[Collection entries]
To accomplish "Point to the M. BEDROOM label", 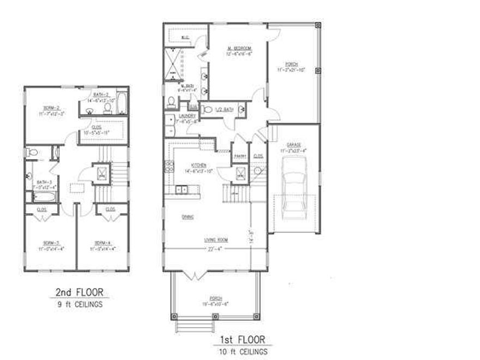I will pyautogui.click(x=239, y=49).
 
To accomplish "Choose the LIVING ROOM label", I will pyautogui.click(x=217, y=239).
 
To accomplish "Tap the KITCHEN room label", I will pyautogui.click(x=197, y=165).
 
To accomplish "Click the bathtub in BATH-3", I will pyautogui.click(x=41, y=196).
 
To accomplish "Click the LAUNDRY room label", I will pyautogui.click(x=187, y=116).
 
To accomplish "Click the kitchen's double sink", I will pyautogui.click(x=182, y=189).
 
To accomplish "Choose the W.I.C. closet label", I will pyautogui.click(x=185, y=37).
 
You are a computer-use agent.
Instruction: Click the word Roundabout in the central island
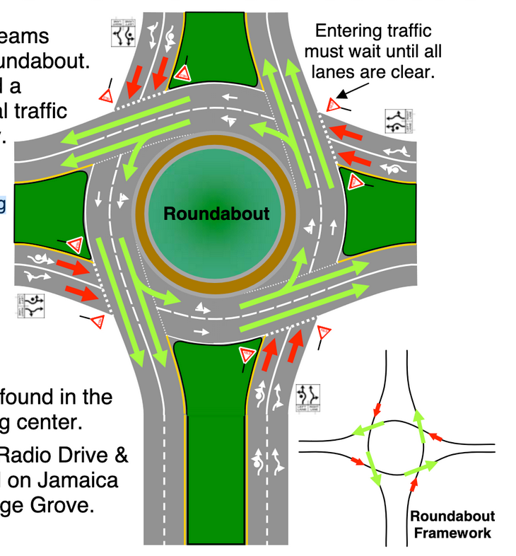click(217, 213)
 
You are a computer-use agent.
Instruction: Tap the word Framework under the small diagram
click(452, 533)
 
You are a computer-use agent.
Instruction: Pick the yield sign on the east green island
click(357, 181)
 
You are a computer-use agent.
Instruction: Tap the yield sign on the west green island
click(76, 245)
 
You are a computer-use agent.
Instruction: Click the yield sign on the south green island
click(247, 354)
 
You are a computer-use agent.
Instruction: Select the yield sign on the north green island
click(183, 72)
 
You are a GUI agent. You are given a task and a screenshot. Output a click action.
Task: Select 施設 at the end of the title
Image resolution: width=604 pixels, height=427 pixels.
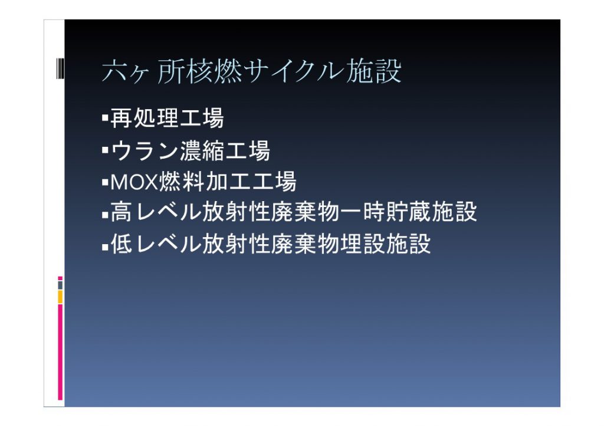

## Problem details
Collect every line from the records above that contains the word "green".

## Reply to the task
Instruction: Pick the yield sign on the east green island
Instruction: Tap the yield sign on the west green island
Instruction: Click the yield sign on the south green island
Instruction: Select the yield sign on the north green island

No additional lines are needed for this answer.